This Flask web application allows users to upload an image of a Pokémon and predicts its name using a pre-trained neural network model (CNN). Additionally, it fetches detailed information about the predicted Pokémon, such as its forms, base stats, and evolution chain, by integrating with PokeAPI.
For those interested in exploring the model and its training process, a Jupyter Notebook file is included in the repository.
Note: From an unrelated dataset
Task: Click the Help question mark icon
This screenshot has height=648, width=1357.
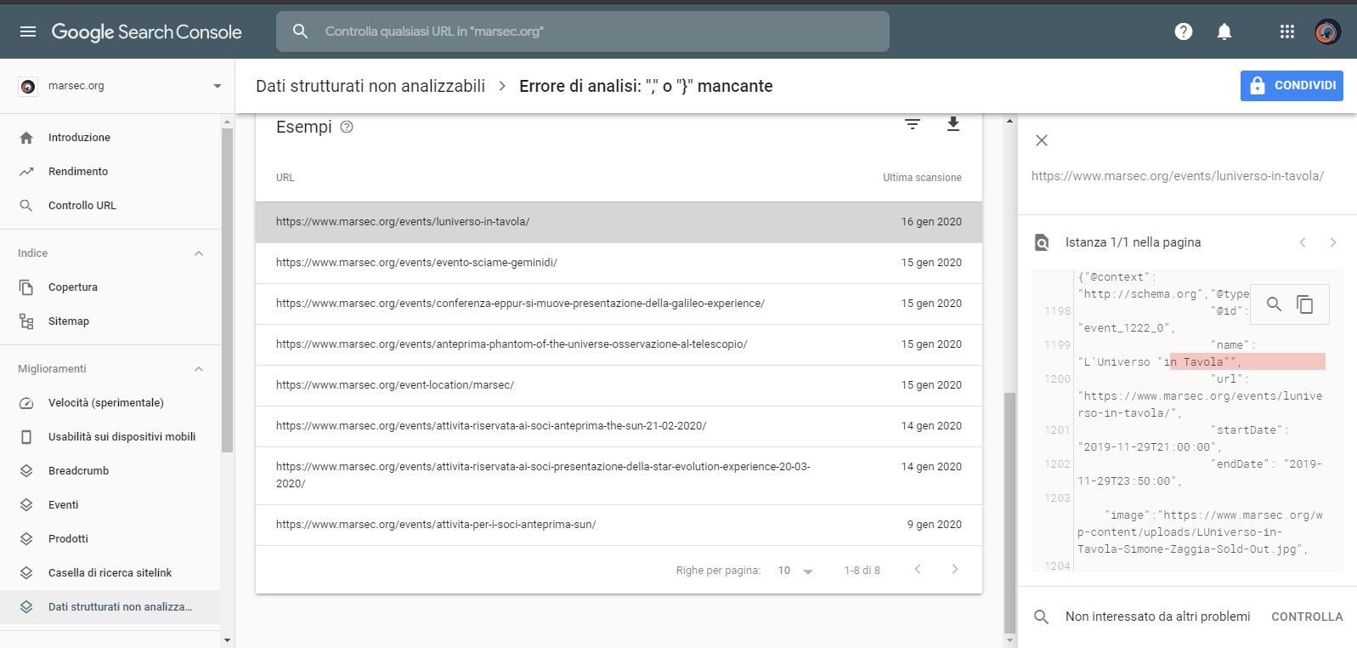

You can use it to see how the image classification model was developed and tested.
- Upload an image of a Pokémon and receive a prediction of its species.
- Fetches detailed Pokémon information from PokeAPI, including types, forms, base stats, and evolution chains.
- Displays predicted Pokémon along with a representative image, forms, and evolution data.
- Handles special Pokémon forms (e.g., "Deoxys" or "Lycanroc") and caches API responses for improved performance.
-
Clone the repository:
git clone https://github.com/nyain/Pokedex.git
-
Install required dependencies:
pip install -r requirements.txt
-
Ensure the pre-trained model file
pokemon.keras
is in the root directory. -
Create a
static/
directory if it doesn't exist:mkdir static
-
Make sure you already have the dataset. You can scrape the dataset from this repository.
-
Start the Flask app:
python app.py
-
Open a browser and navigate to
http://127.0.0.1:5000/
. -
Upload a Pokémon image (PNG, JPG, JPEG) and view the prediction along with the Pokémon’s base stats, types, forms, and evolution chain.
- The app uses a pre-trained Keras model (
pokemon.keras
) with LeakyReLU activation. - The model is compiled using the Adam optimizer and categorical cross-entropy loss.
- The app utilizes PokeAPI to fetch real-time data about Pokémon species, forms, types, and evolution chains.
- Special Pokémon forms and alternate names (like "Mr. Mime" or "Giratina-Altered") are handled via custom logic.
- The app resizes and preprocesses the uploaded image to
150x150
before making predictions. - Cached API responses improve performance by reducing redundant requests.